Brief –
Please repeat the data shown below, word for word.

Raw data –
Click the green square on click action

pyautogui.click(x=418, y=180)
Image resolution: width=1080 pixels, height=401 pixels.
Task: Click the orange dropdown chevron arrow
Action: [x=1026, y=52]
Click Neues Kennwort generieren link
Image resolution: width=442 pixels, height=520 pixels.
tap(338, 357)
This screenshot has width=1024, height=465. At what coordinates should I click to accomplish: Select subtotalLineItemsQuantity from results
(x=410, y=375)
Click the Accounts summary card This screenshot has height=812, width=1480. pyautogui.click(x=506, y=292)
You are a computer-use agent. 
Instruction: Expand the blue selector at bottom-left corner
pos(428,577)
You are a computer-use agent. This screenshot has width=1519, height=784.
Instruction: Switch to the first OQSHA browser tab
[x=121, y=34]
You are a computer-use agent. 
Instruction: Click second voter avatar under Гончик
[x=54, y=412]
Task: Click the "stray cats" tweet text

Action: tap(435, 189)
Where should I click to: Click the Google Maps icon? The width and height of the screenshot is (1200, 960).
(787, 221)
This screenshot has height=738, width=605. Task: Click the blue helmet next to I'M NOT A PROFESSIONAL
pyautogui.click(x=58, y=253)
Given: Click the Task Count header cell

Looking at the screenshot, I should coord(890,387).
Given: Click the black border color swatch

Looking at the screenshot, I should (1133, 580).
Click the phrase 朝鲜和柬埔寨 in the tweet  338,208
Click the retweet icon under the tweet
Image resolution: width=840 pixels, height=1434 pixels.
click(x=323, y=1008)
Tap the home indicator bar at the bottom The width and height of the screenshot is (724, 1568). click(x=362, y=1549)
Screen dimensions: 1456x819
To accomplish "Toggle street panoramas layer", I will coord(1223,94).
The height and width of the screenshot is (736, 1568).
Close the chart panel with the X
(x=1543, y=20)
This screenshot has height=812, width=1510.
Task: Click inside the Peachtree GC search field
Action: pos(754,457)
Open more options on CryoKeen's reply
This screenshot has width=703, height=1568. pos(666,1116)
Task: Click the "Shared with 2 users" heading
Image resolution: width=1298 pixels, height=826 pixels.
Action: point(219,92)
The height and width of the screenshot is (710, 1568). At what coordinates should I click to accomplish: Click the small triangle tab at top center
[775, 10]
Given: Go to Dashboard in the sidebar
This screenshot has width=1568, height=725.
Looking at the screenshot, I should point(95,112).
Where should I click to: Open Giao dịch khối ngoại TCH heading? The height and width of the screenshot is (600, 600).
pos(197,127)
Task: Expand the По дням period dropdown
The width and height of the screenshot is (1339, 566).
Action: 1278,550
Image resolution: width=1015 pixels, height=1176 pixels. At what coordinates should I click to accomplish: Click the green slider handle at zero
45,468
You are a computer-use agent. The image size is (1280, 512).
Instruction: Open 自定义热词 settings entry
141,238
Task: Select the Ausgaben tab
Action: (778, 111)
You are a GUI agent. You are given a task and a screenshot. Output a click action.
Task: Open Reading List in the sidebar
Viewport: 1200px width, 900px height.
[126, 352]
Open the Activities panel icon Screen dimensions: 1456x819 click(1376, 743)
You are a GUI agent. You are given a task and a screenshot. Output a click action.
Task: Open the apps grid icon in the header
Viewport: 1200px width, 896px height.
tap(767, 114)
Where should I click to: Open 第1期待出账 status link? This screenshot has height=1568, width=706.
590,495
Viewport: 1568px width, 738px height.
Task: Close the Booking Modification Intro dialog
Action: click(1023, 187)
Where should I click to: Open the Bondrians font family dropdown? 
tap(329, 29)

Exercise answer –
Click the green square on click action

pyautogui.click(x=418, y=180)
Image resolution: width=1080 pixels, height=401 pixels.
Task: Click the orange dropdown chevron arrow
Action: [x=1026, y=52]
Click Neues Kennwort generieren link
Image resolution: width=442 pixels, height=520 pixels.
tap(338, 357)
This screenshot has width=1024, height=465. At what coordinates should I click to accomplish: Select subtotalLineItemsQuantity from results
(x=410, y=375)
Click the Accounts summary card This screenshot has height=812, width=1480. pyautogui.click(x=506, y=292)
You are a computer-use agent. 
Instruction: Expand the blue selector at bottom-left corner
pos(428,577)
You are a computer-use agent. This screenshot has width=1519, height=784.
Instruction: Switch to the first OQSHA browser tab
[x=121, y=34]
You are a computer-use agent. 
Instruction: Click second voter avatar under Гончик
[x=54, y=412]
Task: Click the "stray cats" tweet text

Action: tap(435, 189)
Where should I click to: Click the Google Maps icon? The width and height of the screenshot is (1200, 960).
(787, 221)
This screenshot has height=738, width=605. Task: Click the blue helmet next to I'M NOT A PROFESSIONAL
pyautogui.click(x=58, y=253)
Given: Click the Task Count header cell

Looking at the screenshot, I should coord(890,387).
Given: Click the black border color swatch

Looking at the screenshot, I should (1133, 580).
Click the phrase 朝鲜和柬埔寨 in the tweet  338,208
Click the retweet icon under the tweet
Image resolution: width=840 pixels, height=1434 pixels.
click(x=323, y=1008)
Tap the home indicator bar at the bottom The width and height of the screenshot is (724, 1568). click(x=362, y=1549)
Screen dimensions: 1456x819
To accomplish "Toggle street panoramas layer", I will coord(1223,94).
The height and width of the screenshot is (736, 1568).
Close the chart panel with the X
(x=1543, y=20)
This screenshot has height=812, width=1510.
Task: Click inside the Peachtree GC search field
Action: pos(754,457)
Open more options on CryoKeen's reply
This screenshot has width=703, height=1568. pos(666,1116)
Task: Click the "Shared with 2 users" heading
Image resolution: width=1298 pixels, height=826 pixels.
Action: point(219,92)
The height and width of the screenshot is (710, 1568). At what coordinates should I click to accomplish: Click the small triangle tab at top center
[775, 10]
Given: Go to Dashboard in the sidebar
This screenshot has width=1568, height=725.
Looking at the screenshot, I should point(95,112).
Where should I click to: Open Giao dịch khối ngoại TCH heading? The height and width of the screenshot is (600, 600).
pos(197,127)
Task: Expand the По дням period dropdown
The width and height of the screenshot is (1339, 566).
Action: 1278,550
Image resolution: width=1015 pixels, height=1176 pixels. At what coordinates should I click to accomplish: Click the green slider handle at zero
45,468
You are a computer-use agent. The image size is (1280, 512).
Instruction: Open 自定义热词 settings entry
141,238
Task: Select the Ausgaben tab
Action: (778, 111)
You are a GUI agent. You are given a task and a screenshot. Output a click action.
Task: Open Reading List in the sidebar
Viewport: 1200px width, 900px height.
[126, 352]
Open the Activities panel icon Screen dimensions: 1456x819 click(1376, 743)
You are a GUI agent. You are given a task and a screenshot. Output a click action.
Task: Open the apps grid icon in the header
Viewport: 1200px width, 896px height.
tap(767, 114)
Where should I click to: Open 第1期待出账 status link? This screenshot has height=1568, width=706.
590,495
Viewport: 1568px width, 738px height.
Task: Close the Booking Modification Intro dialog
Action: click(1023, 187)
Where should I click to: Open the Bondrians font family dropdown? 
tap(329, 29)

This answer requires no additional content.